Key concepts
Understand the basics of GPT models.


The prompt is how you “program” the model to achieve the response you’d like. These models can do everything from writing original stories to generating code. Because of its wide array of capabilities, you have to be explicit in showing it what you want. Telling and showing is the secret to a good prompt.
These models try to guess what you want from the prompt. If you write the prompt “Give me a list of fiction books” the model may not automatically assume you’re asking for a list of books. Instead, you could be asking the model to continue a conversation that starts with “Give me a list of fiction books” and continue to say “and I’ll tell you my favorite.”
There are three basic tips to creating prompts:
1. Show and tell
Make it clear what you want through a combination of instructions and examples. Back to our previous example, instead of:
“Give me a list of fiction books”
“Give me list of fiction books. Here’s an example list: Harry Potter, Game of Thrones, Lord of the Rings.”
2. Check your settings
The temperature and top_p parameters are what you will typically be configuring based on the task. These parameters control how deterministic the model is in generating a response. A common mistake is assuming these parameters control “creativity”. For instance, if you're looking for a response that's not obvious, then you might want to set them higher. If you're asking it for a response where there's only one right answer, then you'd want to set them lower. More on GPT-J parameters later.
3. Provide quality data
If you’re trying to classify text or get the model to follow a pattern, make sure that there are enough examples. Not only is providing sufficient examples important, but the examples should be proofread for spelling or grammatical errors. While the model is usually capable of seeing through simple errors, it may believe they are intentional.


Whitespace, or what happens when you press the Spacebar, can be a token or multiple tokens depending on its use. Make sure to never have trailing whitespace at the end of your prompt or else it can have unintended effects on the model’s response.


GPT-J understands and processes text by breaking it down into tokens. As a rough rule of thumb, 1 token is approximately 4 characters. For example, the word “television” gets broken up into the tokens “tele”, “vis” and “ion”, while a short and common word like “dog” is a single token. Tokens are important to understand because GPT-J, like other language models, have a maximum context length of 2048 tokens, or roughly 1500 words. The context length includes both the text prompt and generated response. We recommend using OpenAI's tokenizer tool to see how your text will be tokenized.
Some other helpful rules of thumb for understanding tokens, in terms of lengths:
  • 1 token ~= ¾ words, aka 100 tokens ~= 75 words
  • 1-2 sentence ~= 30 tokens
  • 1 paragraph ~= 100 tokens


Parameters are different settings that control the way in which GPT-J responds. Becoming familiar with the following parameters will allow you to apply GPT-J to a number of different tasks.

Response length

Response length is the length of the desired completion, in tokens.
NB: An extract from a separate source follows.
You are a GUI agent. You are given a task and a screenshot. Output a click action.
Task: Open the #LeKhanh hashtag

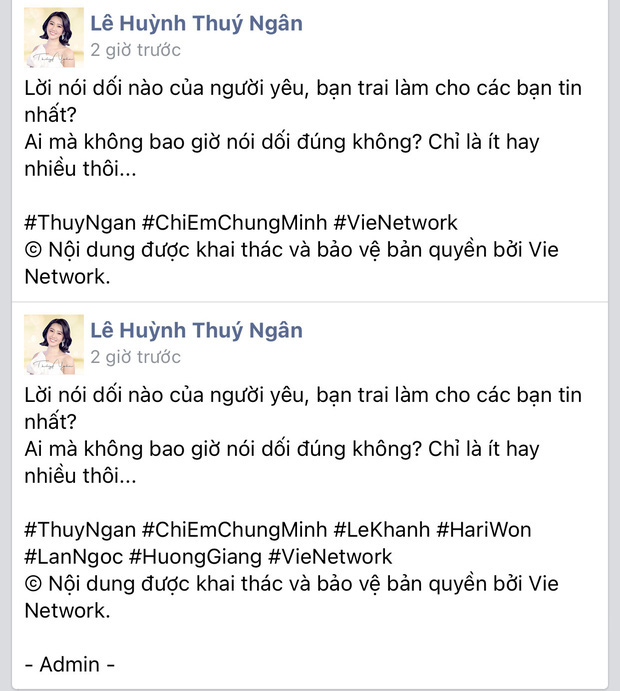pos(382,530)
A token is roughly 4 characters including alphanumerics and special characters.
Note that the maximum number of tokens (prompt + completion) that can be processed in a single request is 2048 tokens.‍


Temperature controls the randomness of the generated text. A value of 0 makes the model deterministic, which means that it will always generate the same output for a given input text. A value of 1 makes the model drastically increase randomness in generated tokens.
As a frame of reference, it is common for story completion or idea generation to use temperature values between 0.7 to 0.9.‍ On the other end of the spectrum, classification and named entity recognition tasks will use temperature values between 0 and 0.2.


Top-P is an alternative way of controlling the randomness of the generated text. We recommend that only one of Temperature and Top P are used, so when using one of them, make sure that the other is set to 1.
A rough rule of thumb is that Top-P provides better control for applications in which GPT-J is expected to generate text with accuracy and correctness, while Temperature works best for those applications in which original, creative or even amusing responses are sought.
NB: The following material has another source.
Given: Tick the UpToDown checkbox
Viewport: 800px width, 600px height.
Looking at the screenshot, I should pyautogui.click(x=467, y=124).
Top-K refers to the number of tokens that will be sampled, sorted by probability. All tokens beneath the k'th token sampling means sorting by probability and zero-ing out the probabilities for anything below the k'th token. A lower value improves quality by removing the tail and making it less likely to go off topic.

Repetition penalty

Repetition penalty works by lowering the chances of a word being selected again the more times that word has already been used. In other words, it works to prevent repetitive word usage. Our recommended range for most use cases is 1 - 1.5.

Stop sequences

Stop sequences allow you to define one or more sequences that when generated force the model to stop.
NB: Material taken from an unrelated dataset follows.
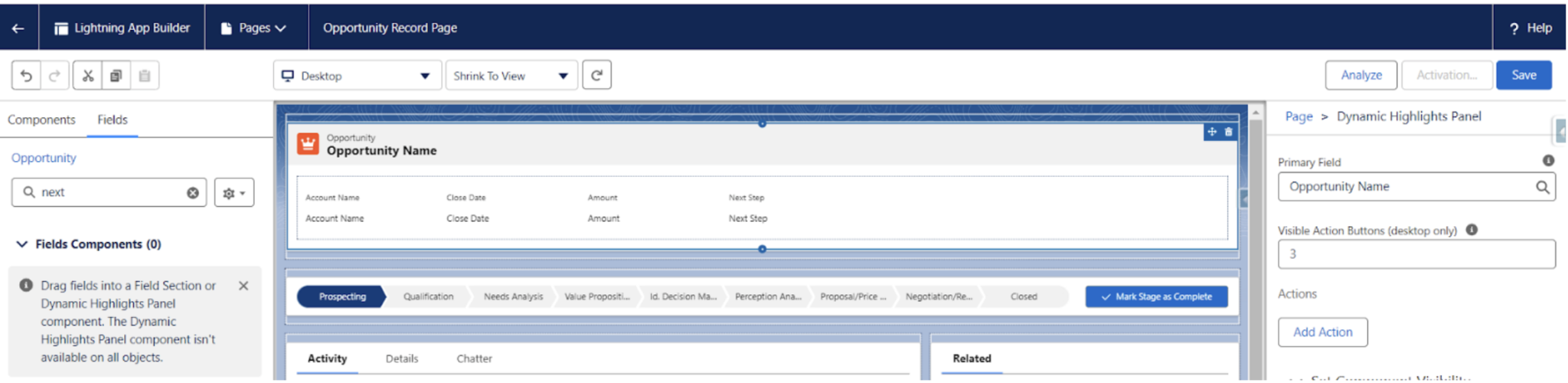
Task: Collapse the Fields Components section
Action: coord(22,244)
Achieving the performance you're looking for can be simple or take some time depending on the complexity of your task. If you're having trouble getting the API to perform as expected, follow this checklist:
  1. 1.
    Is it clear what the intended generation should be? (Could a 5th grader understand your prompt)
  2. 2.
    Are there enough examples? (In your prompt or your fine-tuning dataset)
  3. 3.
    Did you check your examples for mistakes? (Consistent formatting and proper grammar / spelling is important)
  4. 4.
    Are you using temperature, repetition penalty, top_p, and other parameters appropriately?